- **Exercise**: Below is a listing; retype exactly the lines between the one containing "Task: Select the Tape Measure tool" and the one containing "Task: Expand the More dropdown menu", inclusive, minus the pictures.

☆ ☆ ☆ ☆

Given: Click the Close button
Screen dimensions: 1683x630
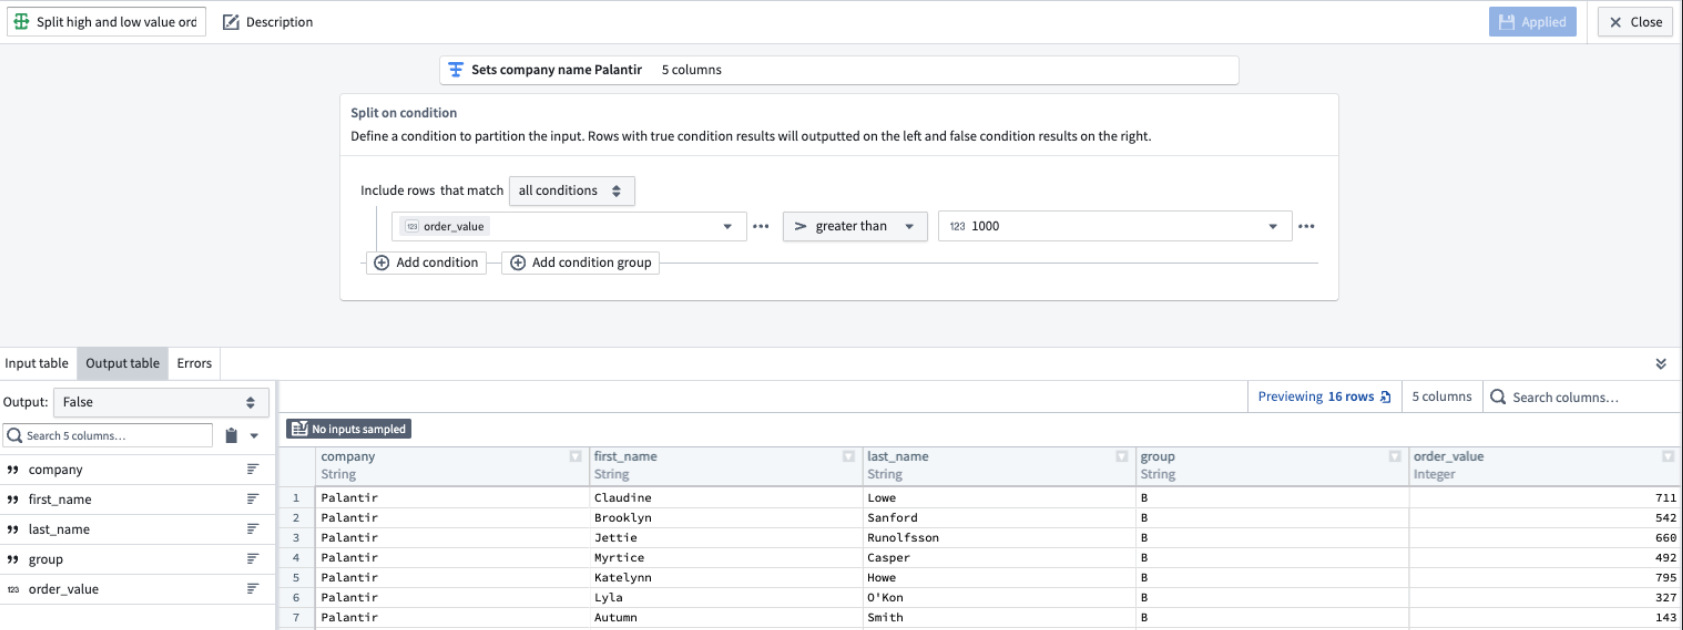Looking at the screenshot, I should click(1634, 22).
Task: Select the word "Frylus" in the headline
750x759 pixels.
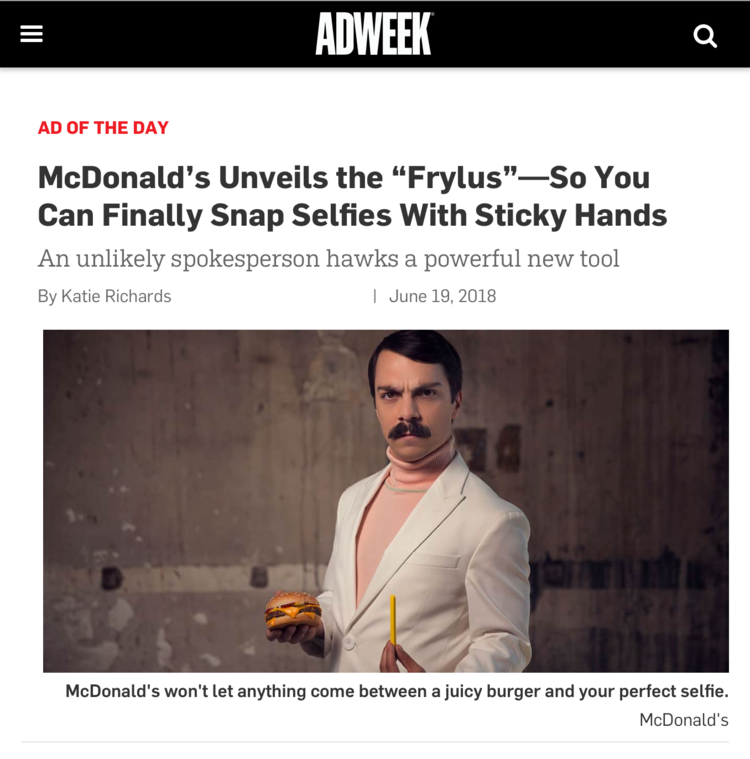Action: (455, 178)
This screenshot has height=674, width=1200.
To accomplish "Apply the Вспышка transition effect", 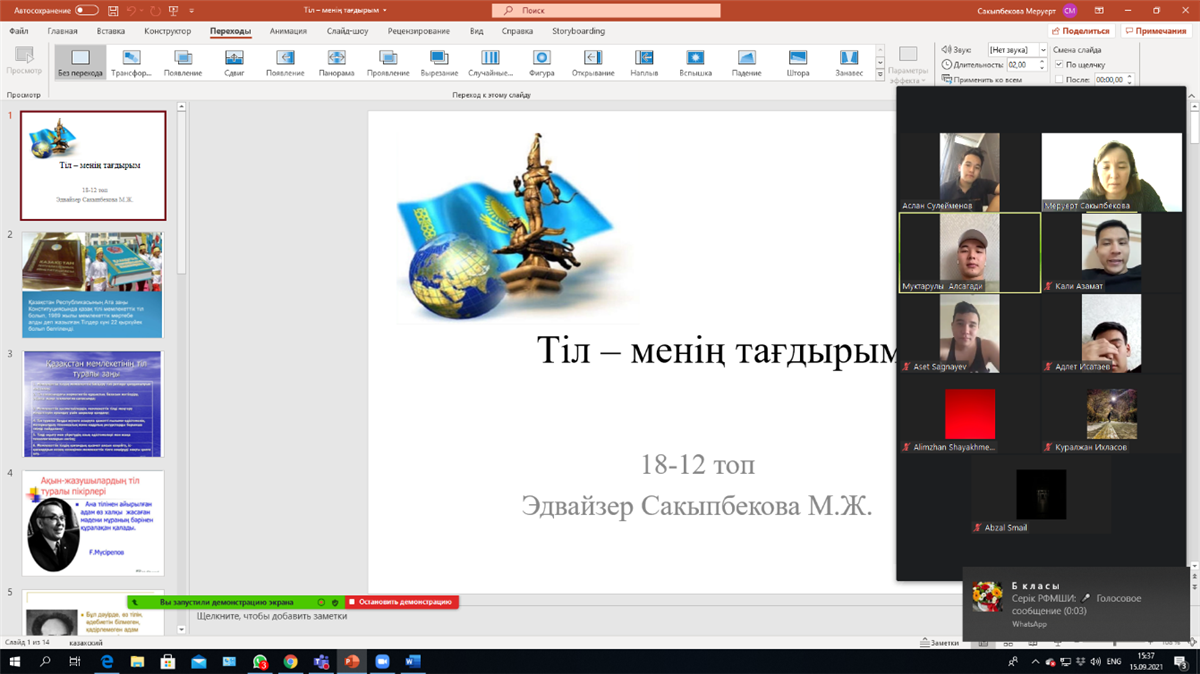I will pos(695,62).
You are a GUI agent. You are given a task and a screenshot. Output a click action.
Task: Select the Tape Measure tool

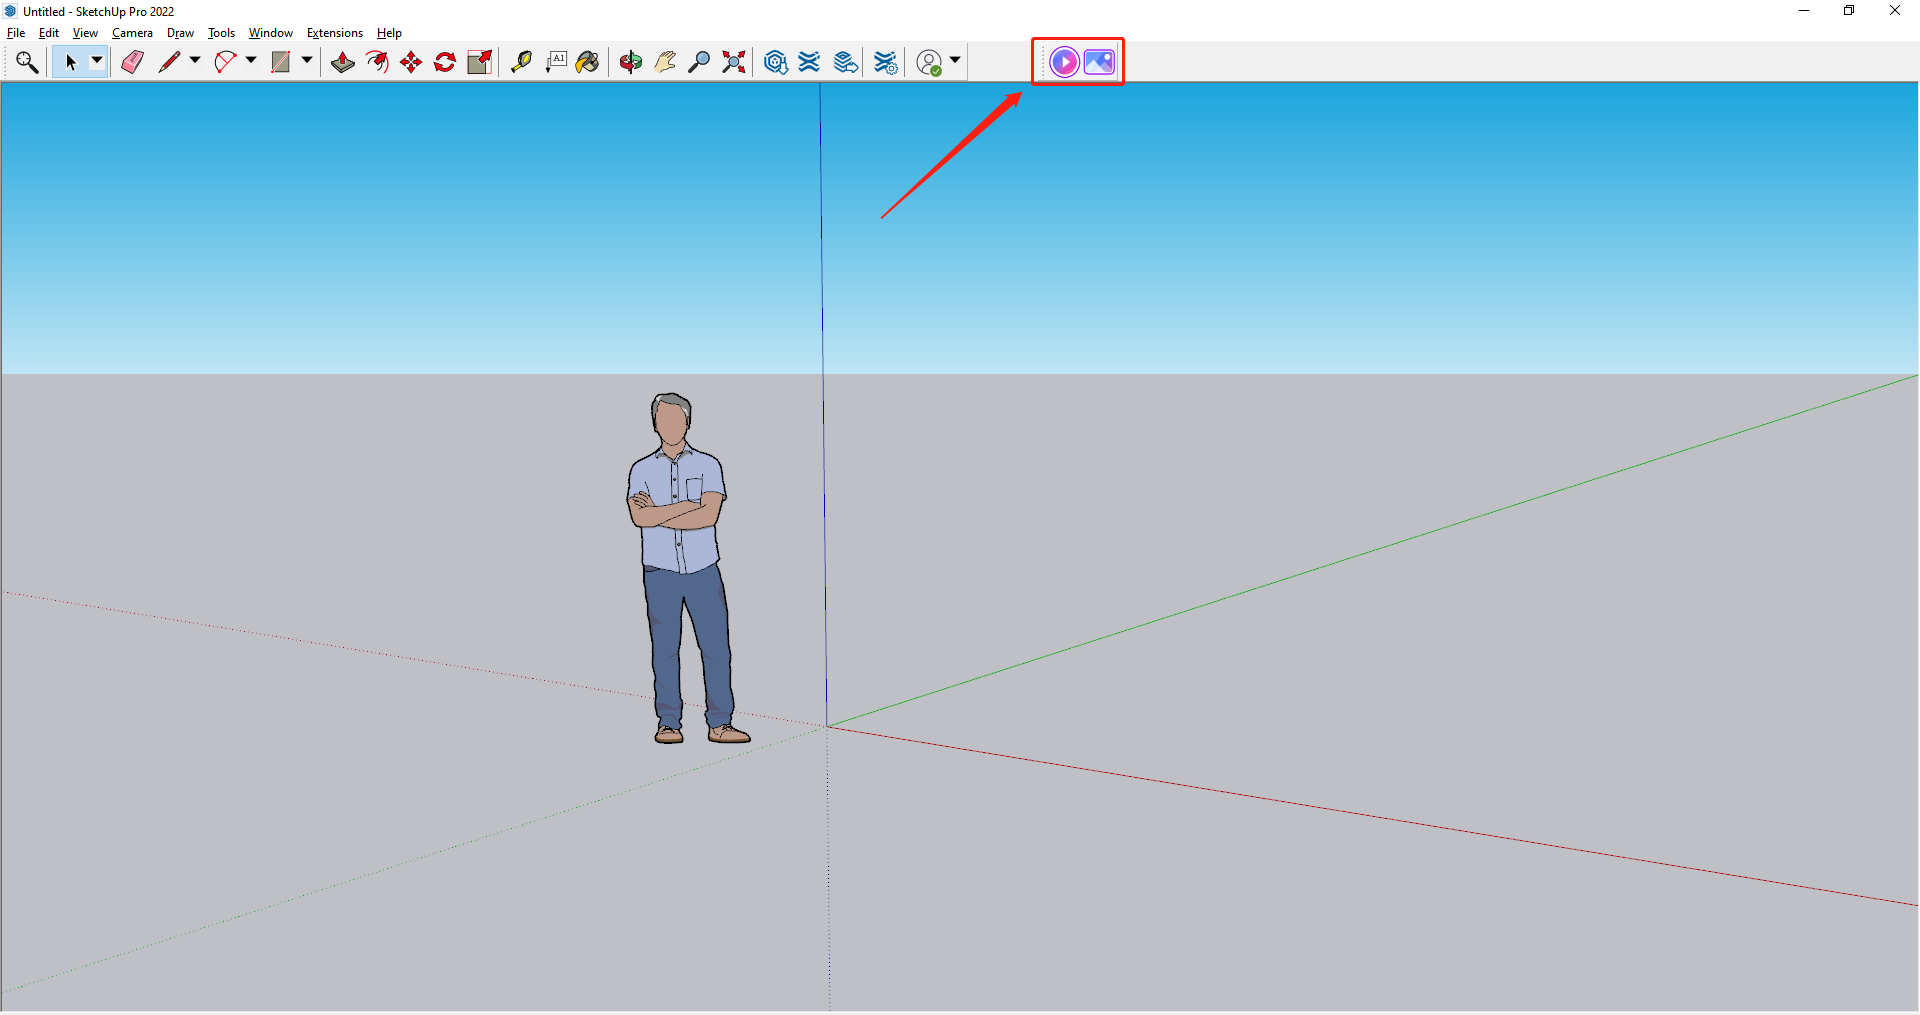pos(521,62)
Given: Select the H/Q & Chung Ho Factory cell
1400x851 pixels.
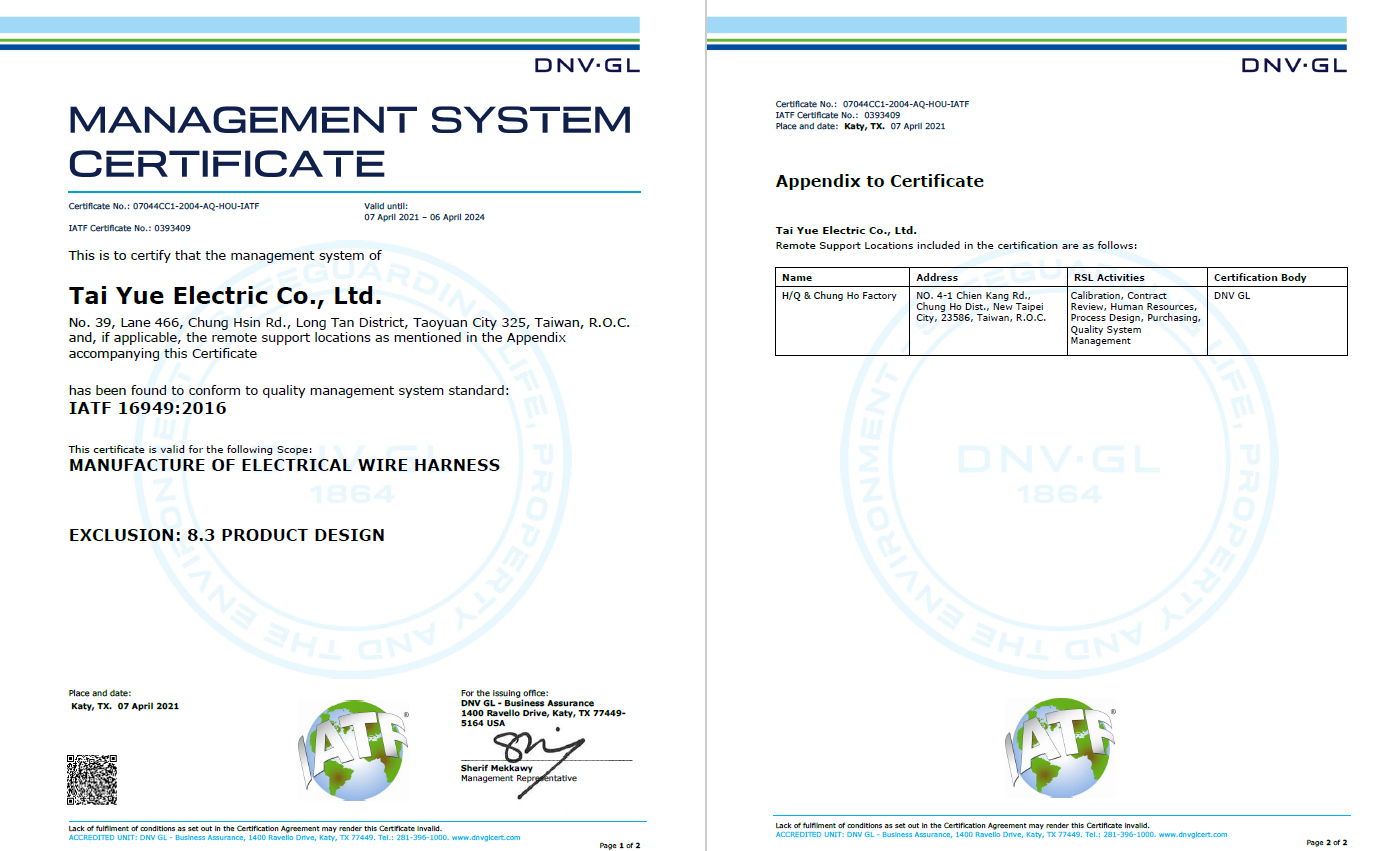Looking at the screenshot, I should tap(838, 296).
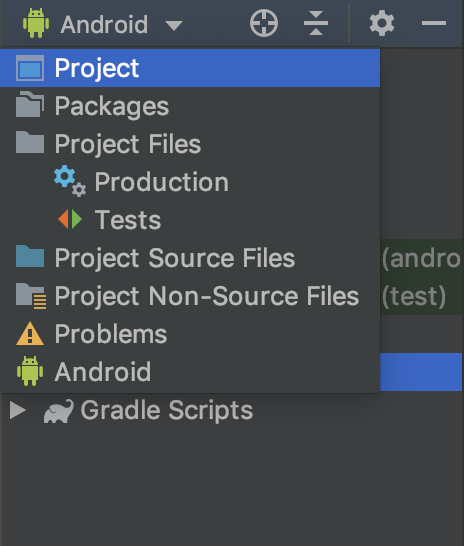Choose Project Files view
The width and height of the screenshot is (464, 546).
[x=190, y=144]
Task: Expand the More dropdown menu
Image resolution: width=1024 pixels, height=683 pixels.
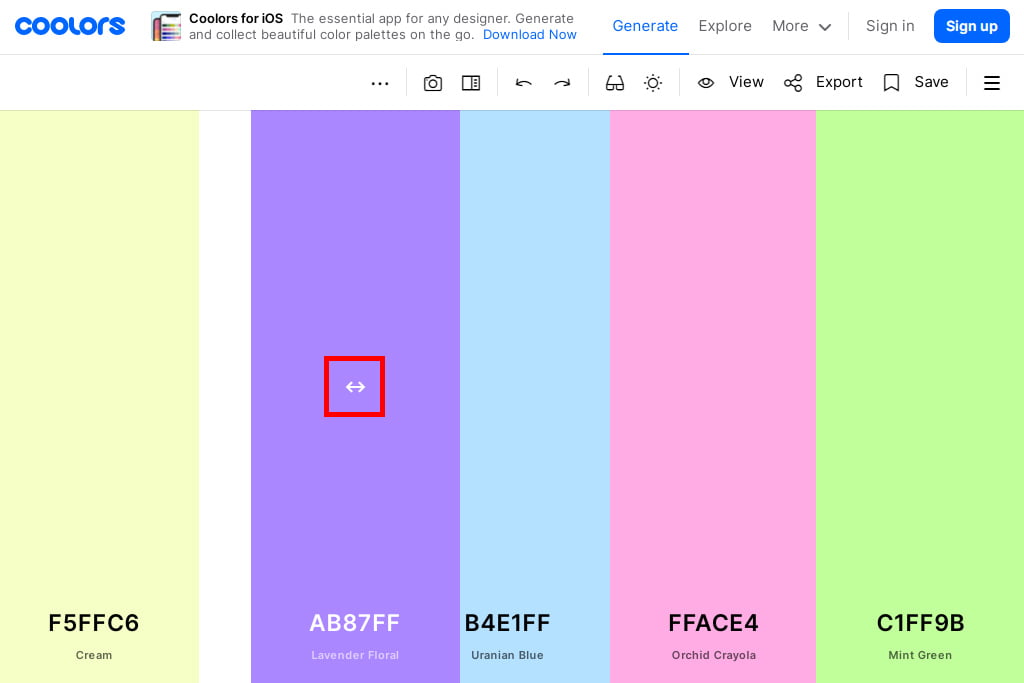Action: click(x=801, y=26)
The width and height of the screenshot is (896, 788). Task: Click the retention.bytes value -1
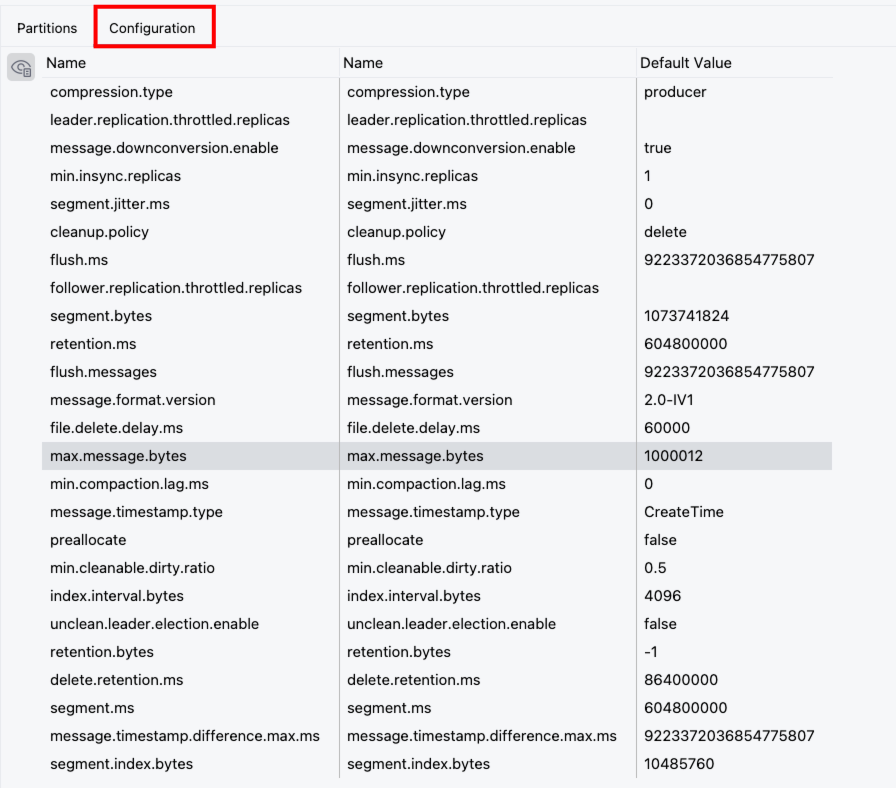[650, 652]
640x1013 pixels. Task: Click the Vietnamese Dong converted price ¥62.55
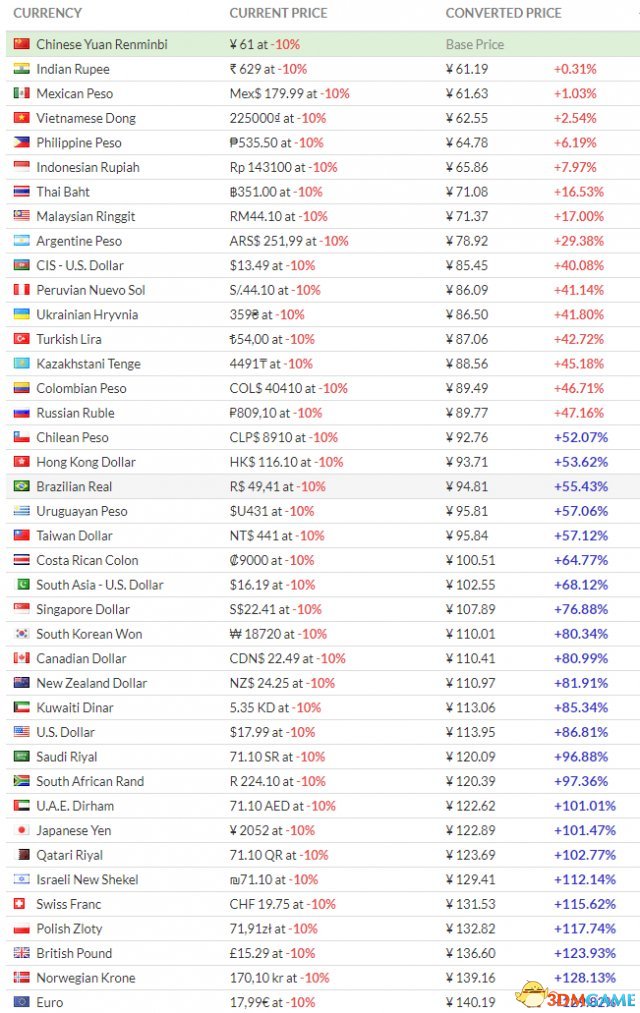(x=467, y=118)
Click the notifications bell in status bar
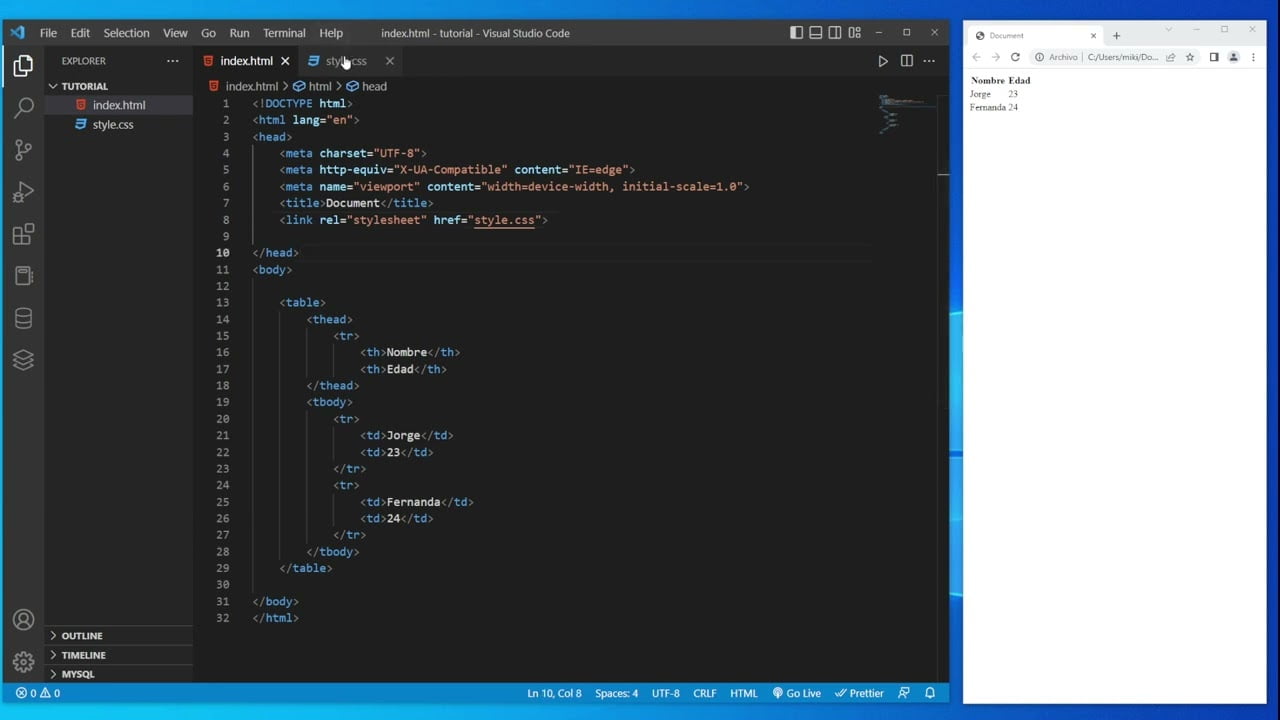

☆ ☆ ☆ ☆

- **Exercise output**:
Task: Select the Tape Measure tool

pos(521,62)
Given: Select the H/Q & Chung Ho Factory cell
1400x851 pixels.
Looking at the screenshot, I should tap(838, 296).
Choose Project Files view
The width and height of the screenshot is (464, 546).
[x=190, y=144]
Task: Expand the More dropdown menu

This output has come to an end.